Reputation: 1321
For a recent project, I want to draw a graph of movement of sensors. It is quite straightforward, my data is a timestamp, and a value in mm.
Now, this value can fluctuate a bit so I already got helped here by getting a rolling median of these values, so the graph smoothes out.
Now, if I want to draw one year of movement, it consists of 100.000 datapoints. This is too much for a browser to load or draw, and it is over resolution. In a persons screen, I should be able to draw 250 points BUT give the characteristics of the graph.
Now, there are several options: first, I guess the median is always the starting point.
Makes sense. But how can I let BigQuery return say one ts and an average from each block of 100 rows?
But, if in these 100 rows, we have an obvious spike, it will be leveled out and thus not visible (interesting point of data)
So, maybe I want to see the max or min value of these 100 rows, and return that, so the client can draw a peak on that block of data.
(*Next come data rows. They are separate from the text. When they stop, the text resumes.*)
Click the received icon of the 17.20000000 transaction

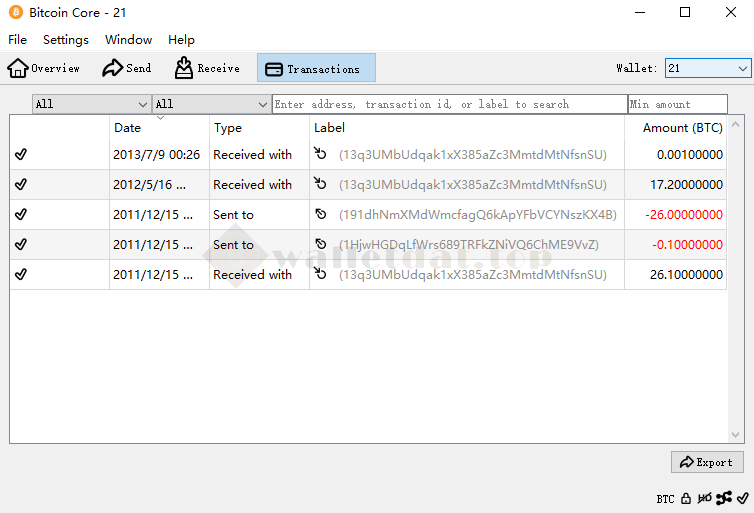coord(321,185)
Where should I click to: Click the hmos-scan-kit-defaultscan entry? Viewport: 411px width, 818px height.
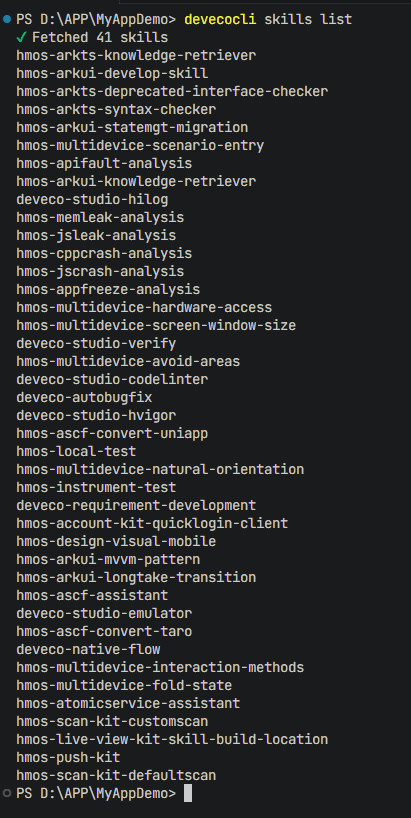coord(116,776)
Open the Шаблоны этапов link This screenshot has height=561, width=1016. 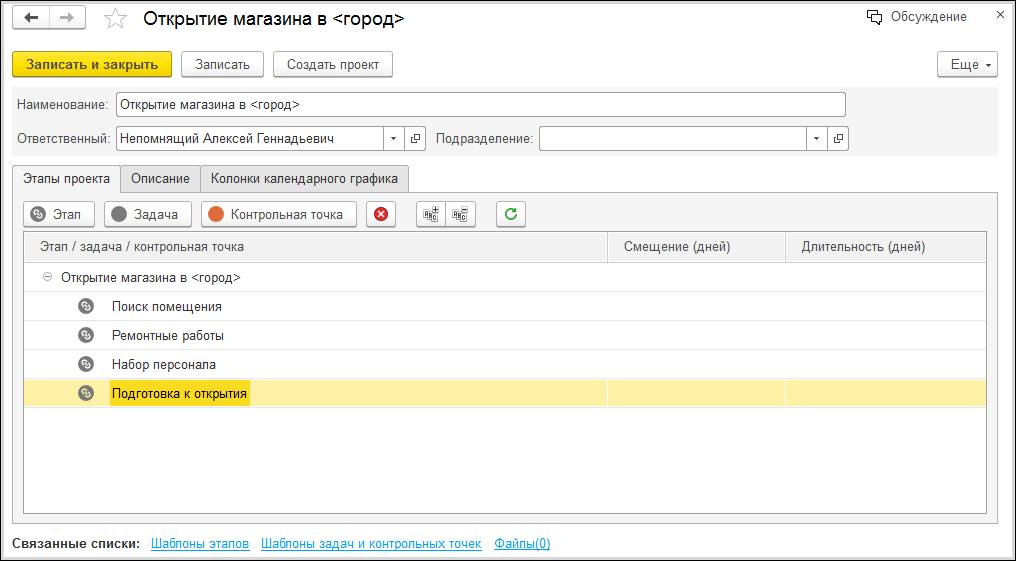coord(200,544)
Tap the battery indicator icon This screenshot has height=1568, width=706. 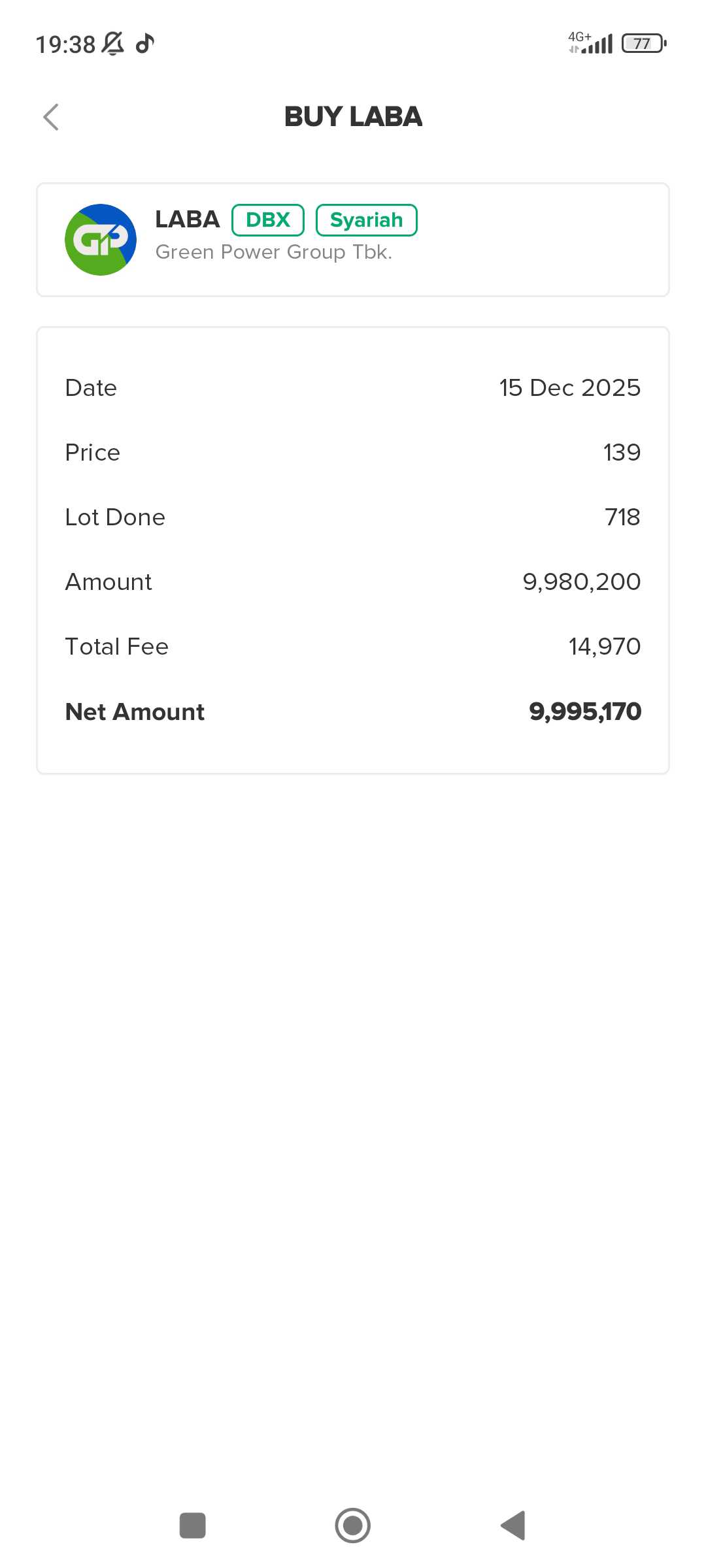point(643,44)
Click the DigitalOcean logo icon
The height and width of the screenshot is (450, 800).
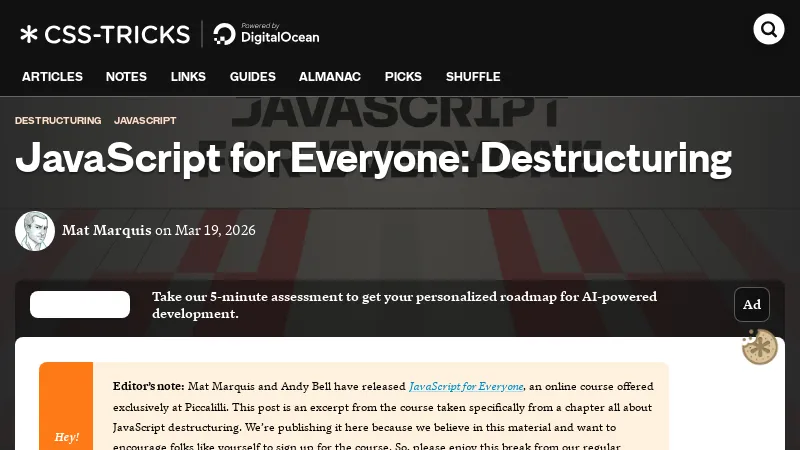[x=224, y=34]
I am a programmer, not a statistical guy, but maybe these kind of questions are not uncommon :)
Upvotes: 0
Views: 57
Reputation: 59165
Group data points by hour (or daily if too many points), chart 3 lines:
For example:
#standardSQL
SELECT SensorName, TIMESTAMP_TRUNC(Timestamp, hour) hour
, COUNT(*) c, AVG(Data) avg, MAX(Data) max, MIN(Data) min
FROM `data-sensing-lab.io_sensor_data.moscone_io13`
WHERE SensorName='XBee_40670F5F/light'
GROUP BY 1,2
ORDER BY 2
This is easy when visualizing one sensor at a time - but are you looking for a chart that can show the same for X sensors at a time?
If you add the VARIANCE
to look for times with many changes:
You might notice that it's pretty normal to find high variance spots - especially every morning in this case. So you don't really need to care about high variance, but compare with a normal trend line. And that would be the start of an interesting new question.
Upvotes: 2